Board of Admiralties (, Admiralteystv-kollegiya) was a supreme body for the administration of the Imperial Russian Navy and admiralty shipyards in the Russian Empire, established by Peter the Great on December 12, 1718, and headquartered in the Admiralty building, Saint Petersburg. It included several other admiralties of the Imperial Russia among which is the Nikolaev Admiralty.

History
The responsibilities of the Admiralty Board had been changing throughout its history. It supervised the construction of military ships, ports, harbors, and canals and administered Admiralty Shipyard. The Admiralty Board was also in charge of naval armaments and equipment, preparation of naval officers etc. The first president of the Admiralty Board was Count Fyodor Apraksin. In 1720, the Admiralty Board published a collection of naval decrees called Книга - устав морской о всем, что касается доброму управлению в бытность флота в море (A Naval Charter On Everything That Has To Do With Good Management Of A Fleet At Sea), authored by Peter the Great himself among other people. In 1777 the Admiralty Board founded the Russian Hydrographic Service, implementing a plan that marked the beginning of systematic drawing of nautical charts.

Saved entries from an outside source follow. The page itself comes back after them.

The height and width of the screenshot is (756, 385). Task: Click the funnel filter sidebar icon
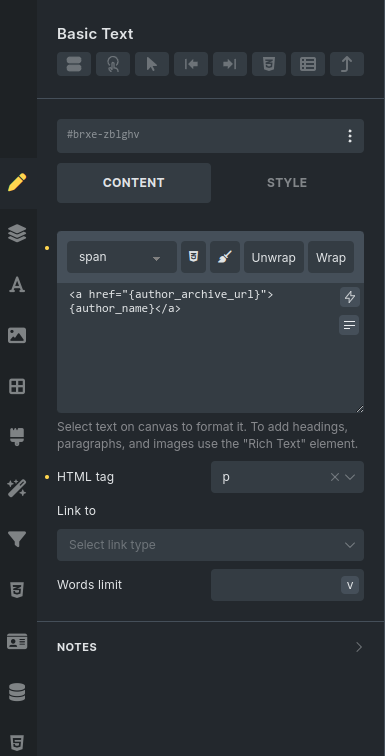[17, 539]
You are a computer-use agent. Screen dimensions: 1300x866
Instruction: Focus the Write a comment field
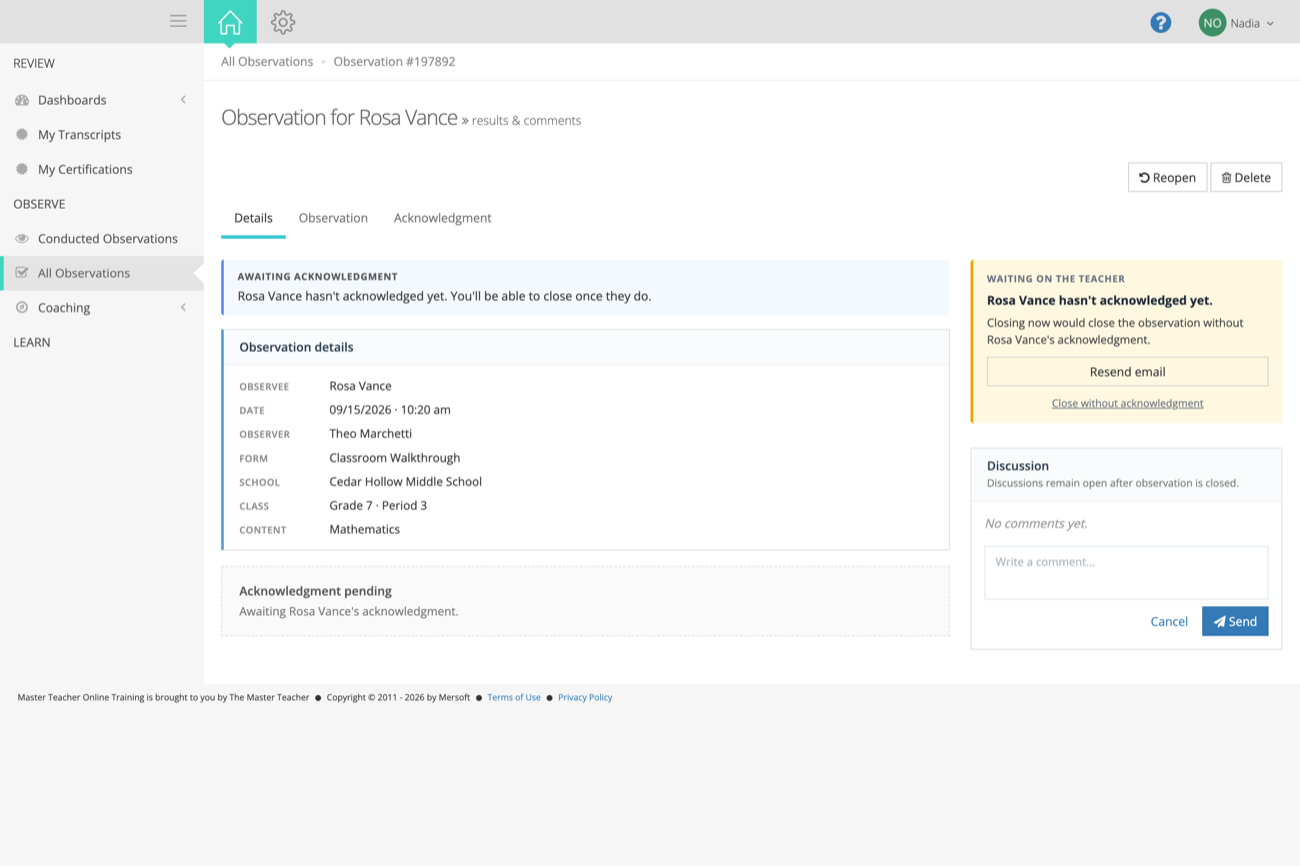pyautogui.click(x=1126, y=572)
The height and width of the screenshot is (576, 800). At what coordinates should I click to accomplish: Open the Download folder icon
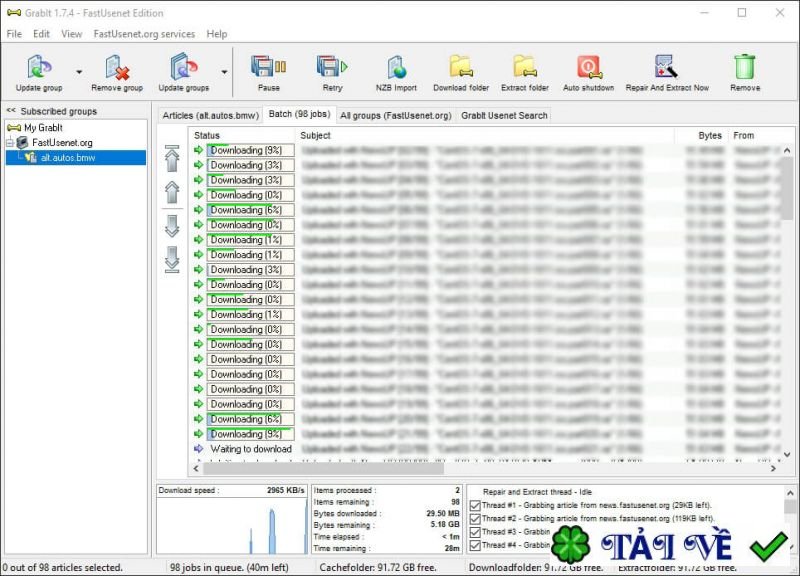pyautogui.click(x=461, y=68)
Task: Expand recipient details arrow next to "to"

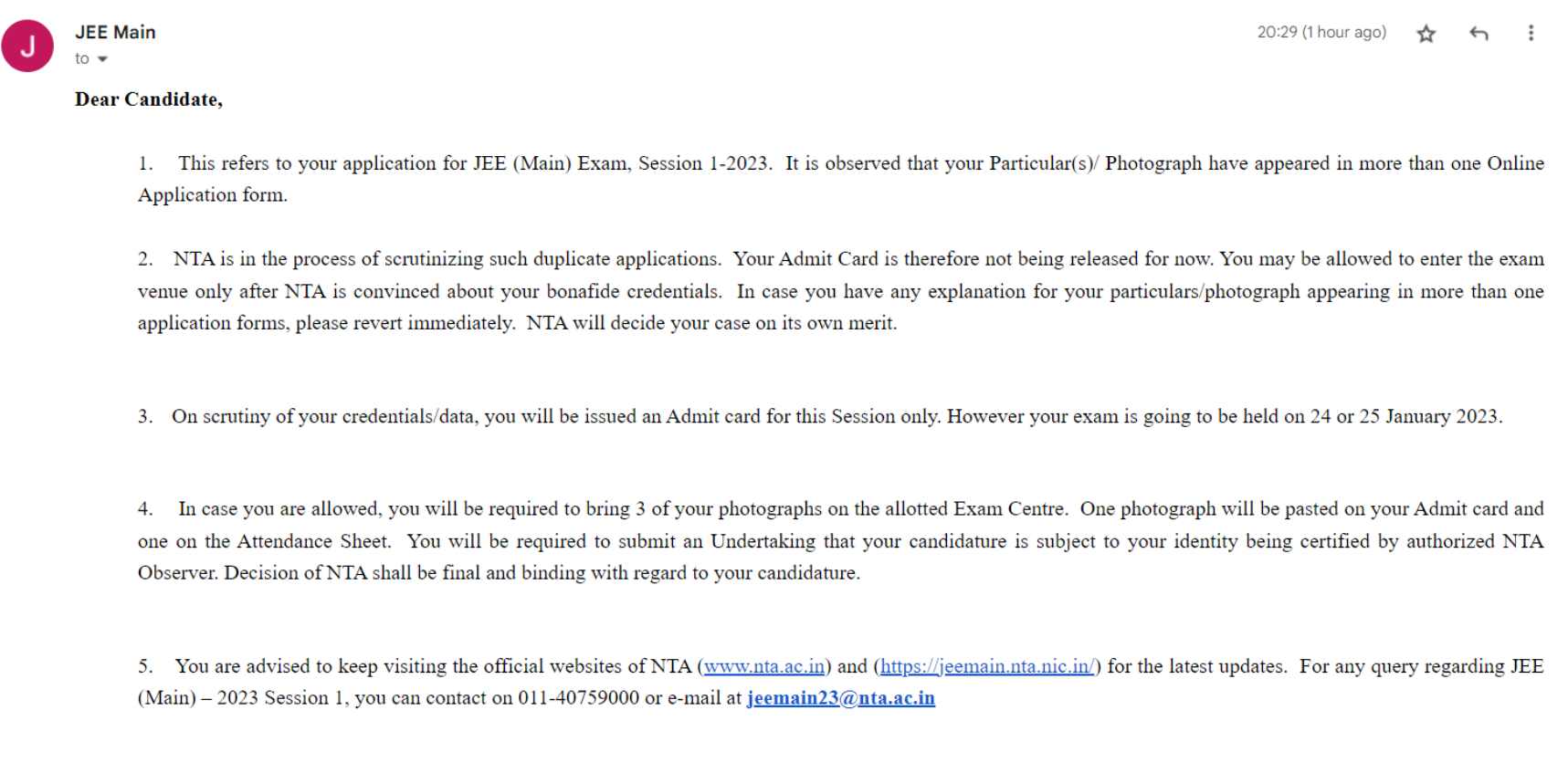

In 1802, the Board of Admiralties became a part of the Ministry of the Navy. Along with the Admiralty Board, there was also the Admiralty Department in 1805–1827 with the responsibilities of the Chief Office of the Ministry. In 1827, the Admiralty Board was turned into the Admiralty Council (Адмиралтейств-совет), which would exist until the October Revolution of 1917.

In new Russia (Russian Federation) the historic Admiralty Board has been reborn as the Maritime Board (Morskaya Kollegiya) having broad functions to coordinate Russia's maritime future.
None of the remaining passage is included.